Strengthening Deployments and Runtime Protection
In Part 1 of this series, we explored the foundational aspects of securing a DevOps pipeline, including CI/CD security best practices, image scanning, enforcing signed images, restricting pipeline permissions, and managing secrets effectively. These strategies focused on protecting the software supply chain from build-time threats and credential leaks.
However, securing the CI/CD pipeline is only the beginning. Once applications are deployed, they need strong security controls within Kubernetes and cloud environments to prevent lateral movement, privilege escalation, and runtime threats.
In Part 2, we shift our focus to securing containerized deployments and cloud infrastructure. We will cover Kubernetes security hardening, real-time monitoring, infrastructure as code (IaC) security, and shifting security left to catch misconfigurations early. These strategies will help your team secure workloads in production and respond to potential threats before they lead to a security breach.
Container and Kubernetes Security: Hardening Your Deployments
In one of our company projects, an engineer mistakenly granted a container unnecessary root privilege, which allowed an attacker to escalate their access and compromise the system. This incident reinforced the importance of restricting permissions and controlling communication between containers in Kubernetes.
Containers and Kubernetes environments require special attention to security.
Strategies for Containers and Kubernetes Security
There are several basic strategies that you need to understand when you are hardening your container/Kubernetes environments against internal and external threats:
- Container Image Scanning: Use tools like Anchore or Snyk to scan images for vulnerabilities before pushing them to registries.

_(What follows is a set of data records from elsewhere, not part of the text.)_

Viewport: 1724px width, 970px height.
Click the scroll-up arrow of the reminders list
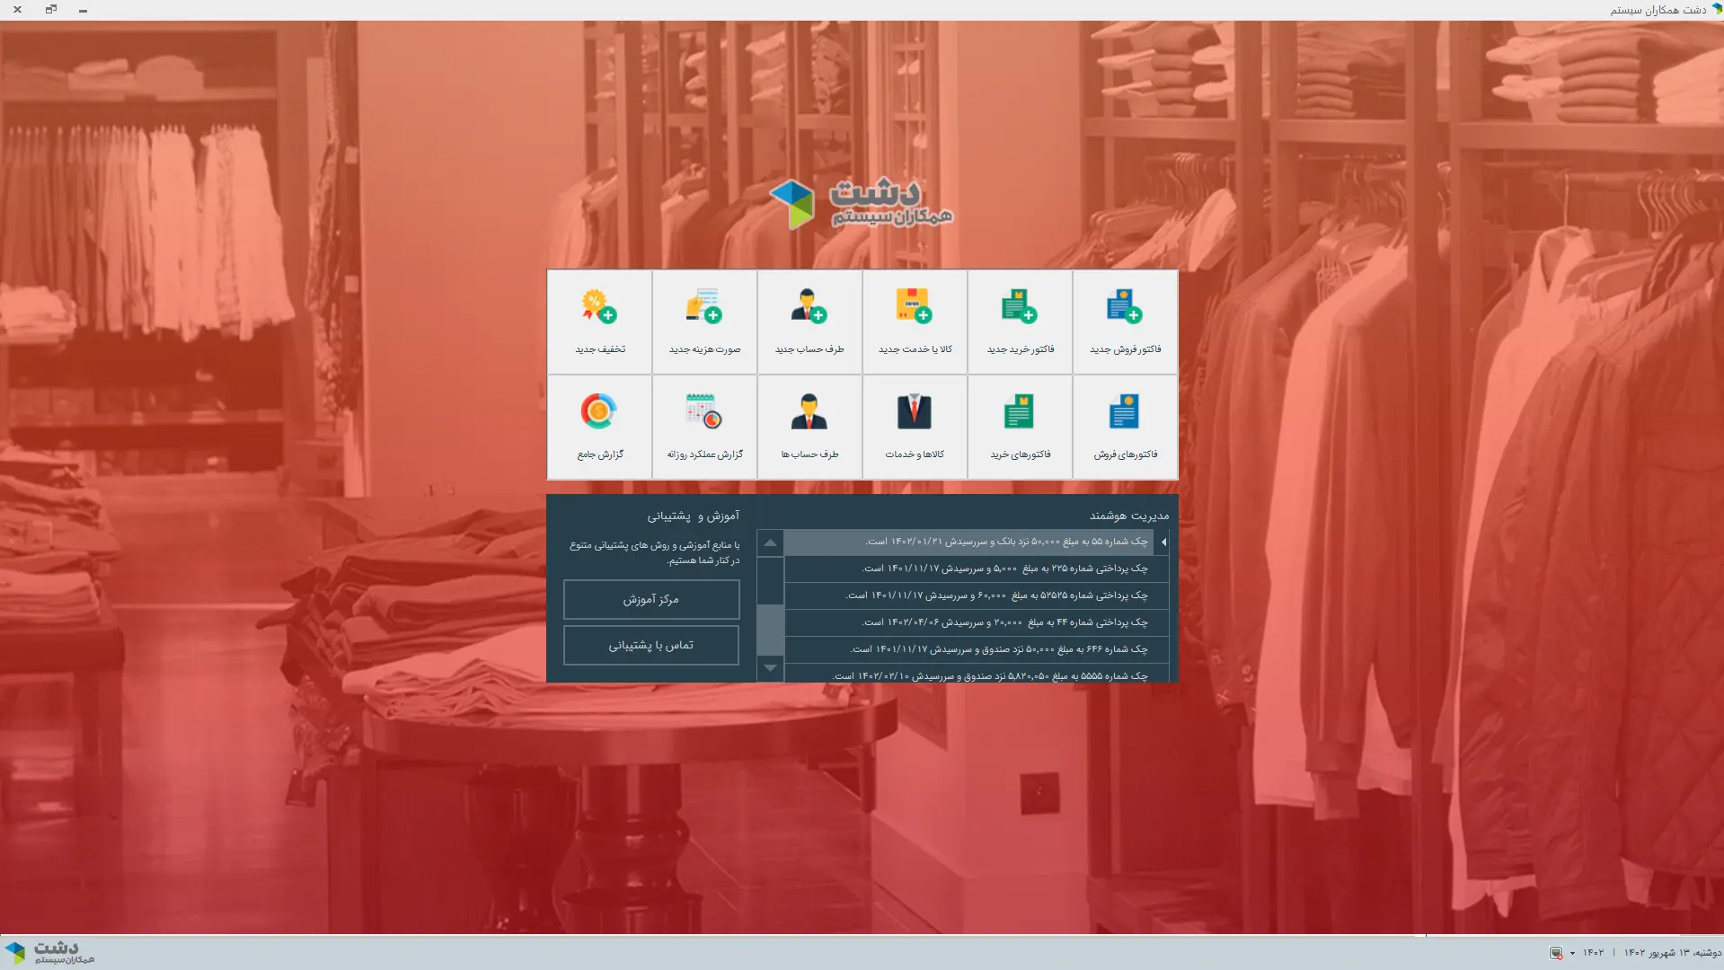[770, 542]
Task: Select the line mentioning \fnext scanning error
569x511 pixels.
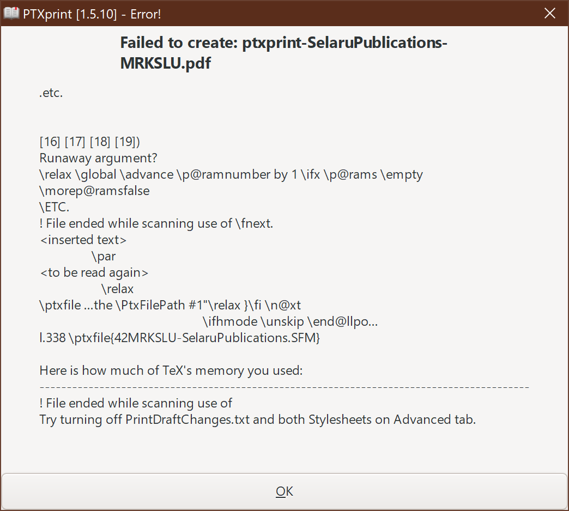Action: point(155,223)
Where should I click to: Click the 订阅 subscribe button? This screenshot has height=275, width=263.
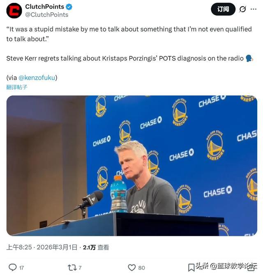point(223,9)
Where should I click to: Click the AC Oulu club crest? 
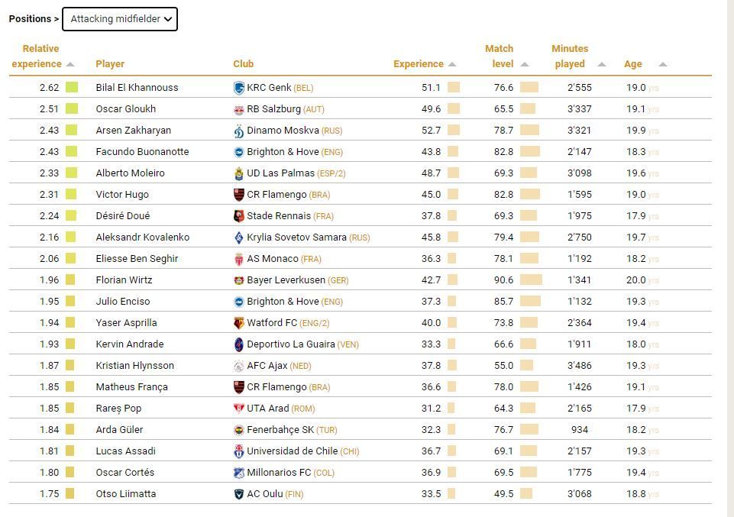click(x=239, y=494)
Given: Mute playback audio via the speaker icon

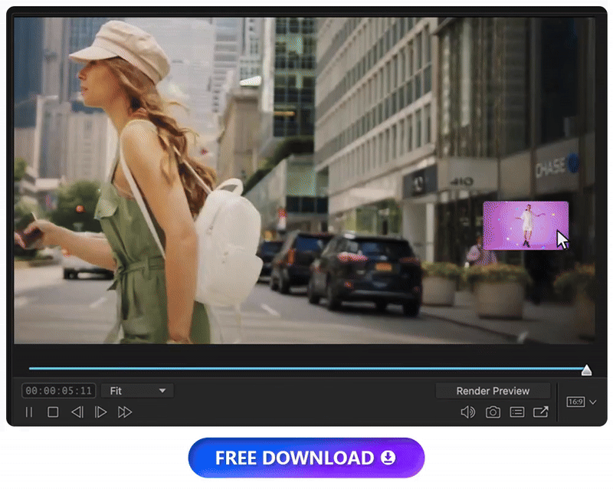Looking at the screenshot, I should 467,412.
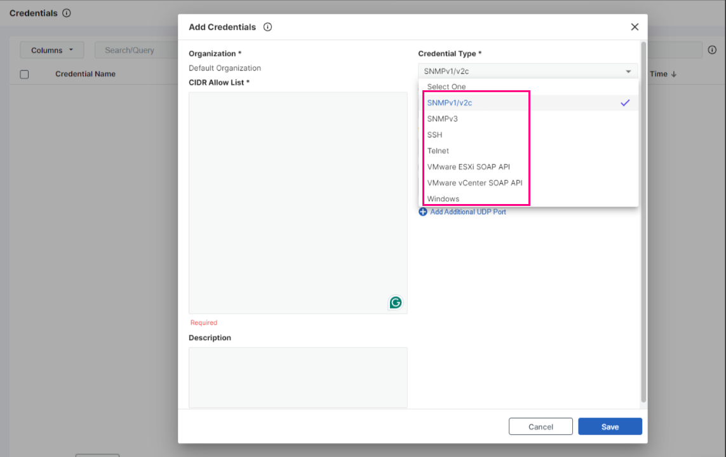Select SNMPv3 from credential type list
Viewport: 726px width, 457px height.
coord(443,119)
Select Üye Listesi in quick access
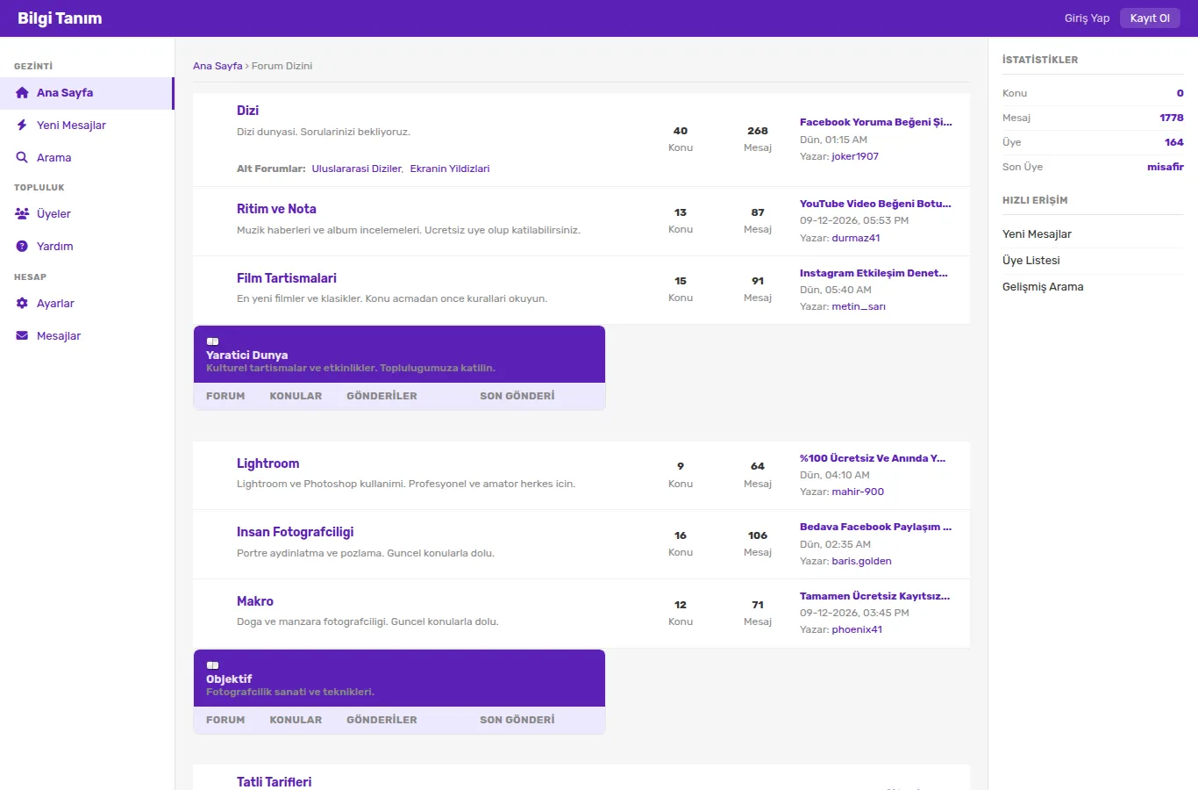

- Kubernetes RBAC: Apply the principle of least privilege, ensuring services and users have only the permissions they need.
- Network Policies: Implement Kubernetes network policies to restrict communication between pods.
- Runtime Security: Tools like Falco can help detect suspicious behavior in running containers.
Kubernetes Network Policy to Restrict Pod Communication
By default, Kubernetes allows all pods to communicate freely, which can expose sensitive services to unintended access. To enforce stricter security, we can use a NetworkPolicy
to limit which pods can talk to each other.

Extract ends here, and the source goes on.